Currently, the DEXA unit at Teys’ Lakes Creek plant is fully installed and operating, with ‘basic’ comparisons already being made against physically boned-out carcases.

Other technologies under examination

In the meantime, other technologies continue to surface that have potential to measure yield in beef carcases. Many offer attractive advantages over DEXA, being far cheaper to install, requiring little or no additional space on the production line, and emitting none of the harmful radiation that means DEXA must be operated in large, lead-lined rooms to avoid exposure.

One such DEXA installation in Victoria is said to have required 30 tonnes of lead sheeting, which caused subsidence in the plant’s cement floor due to its sheer weight.

The ALMTech consortium and Teys are both exploring cheaper and less intrusive technologies including a new 3D-imaging process for yield assessment.

In parallel with its DEXA carcase analysis at Lakes Creek, Teys has installed a European E+V whole carcase yield camera, for yield comparison trials. The E+V camera, described as similar to the industry’s original VIAScan technology from the 1990s, is relatively cheap, and does not present the same challenges to install as DEXA.

The technology is already well-proven in European beef processing operations, but the view is that Australian cattle phenotypes vary more widely than those in Europe, and the system would need to be re-calibrated for local use.

Once the Lakes Creek project has access to CT scanning technology, both DEXA and E+V yield assessment systems will be compared against the CT’s ‘gold standard’ for yield accuracy.

Teys originally started exploring potential to analyse lean meat yield in beef carcases about six years ago, using first-generation (now redundant) Single-Energy X-ray Absorptiometry (SEXA) technology.

Other DEXA units are already installed in beef applications, but they are substantially different from the whole-carcase unit installed at Teys Lakes Creek.

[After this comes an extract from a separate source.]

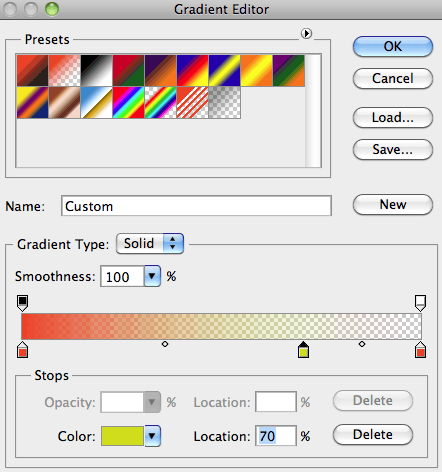Select the right white opacity stop

(x=420, y=303)
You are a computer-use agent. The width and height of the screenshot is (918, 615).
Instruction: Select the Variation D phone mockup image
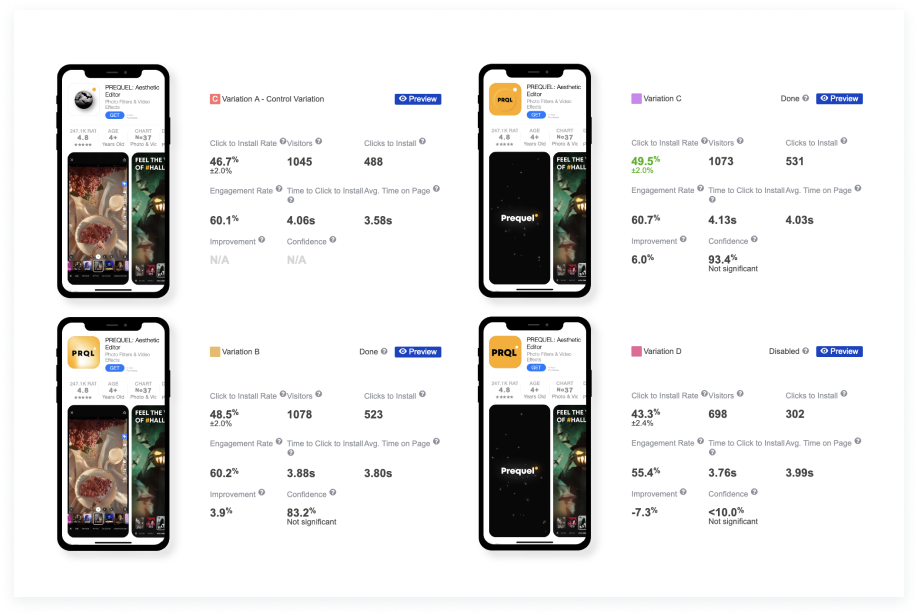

A smaller unit has been used in a robotics trial at JBS Dinmore near Brisbane, but this equipment only scans a small area of the carcase near the brisket to determine the robot’s best scribing lines, and is not compatible with whole carcase yield assessment.

Similarly, DEXA was originally installed in a number of southern sheep plants not to analyse carcase yield, but to define cutting lines for the plants’ automated robots.

As described in a separate MLA Press release item today, MLA’s attention is now focusing on developing the lean meat yield analysis potential in sheep carcases, made easier because their smaller size makes them much easier to penetrate using DEXA scanning.